To turn the hypothesis into reality, the team selected covalent organic frameworks (COF) as the foundational platform. They carefully chose a COF membrane with pore sizes slightly larger than a single ion and densely introduced amidoxime groups with a strong affinity for uranyl ions onto the pore walls. This design constructed single-dimensional nanochannels within the membrane, capable of "ultra-high recognition and capture" of the target ions, creating a dedicated "green channel" for uranium ions.

The experimental results shocked the academic community. In rigorous tests using real seawater, the membrane demonstrated astonishing performance: driven by a mere 0.2V low voltage, the uranium extraction flux reached 87.6mg g⁻¹ day⁻¹, and its selectivity against the key interfering ion—vanadium—reached 734, an order of magnitude higher than the best existing adsorbent materials. This means the membrane not only enriches uranium stably and efficiently but also maintains extremely high targeted separation accuracy even in a high-concentration competing ion environment, without the need for chemical regeneration, completely breaking through the application bottlenecks of traditional membrane separation technology in this field.

Unlocking Infinite Possibilities for Green Extraction

More revolutionary is that the team further confirmed the high universality of this biomimetic separation mechanism. By simply replacing the specific binding groups, this membrane separation platform can be easily extended to the separation and recovery of other critical metal ions such as copper, gold, and even rare earth elements.

This technology represents not only a breakthrough in methodology but also a unification of paradigms. It successfully integrates traditional "adsorption methods" and "membrane separation methods," enabling continuous, high-flux, regeneration-free industrial operations akin to membrane separation, while also exhibiting higher adsorption capacity and selectivity than traditional adsorbents by excluding competing ions from entering the channels.

Green Transformation and Future Challenges

The emergence of this biomimetic membrane separation technology provides new theoretical and technical support for building a self-controlled, green, and efficient supply chain for China's critical minerals. It is expected to transform traditional, highly polluting, and energy-intensive metal extraction processes into low-energy, zero-organic-solvent clean processes, thereby robustly securing the resource safety for China's strategic emerging industries such as new energy and electronic information.

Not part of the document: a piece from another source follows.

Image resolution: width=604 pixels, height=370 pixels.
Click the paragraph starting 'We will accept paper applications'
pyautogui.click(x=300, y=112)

Currently, the research team, continuously supported by projects such as the National Natural Science Foundation of China, is working diligently to overcome the challenges of scaling up the manufacturing of calcium ion channel-inspired separation membranes, aiming to promote this "green separation technology" from the laboratory to industrial applications as soon as possible. As foreseen by corresponding authors Professor Gao Jun and Professor Li Zhaoxu, this achievement will fundamentally change the extraction paradigm of critical metals, leading a "nature-inspired" green industrial revolution.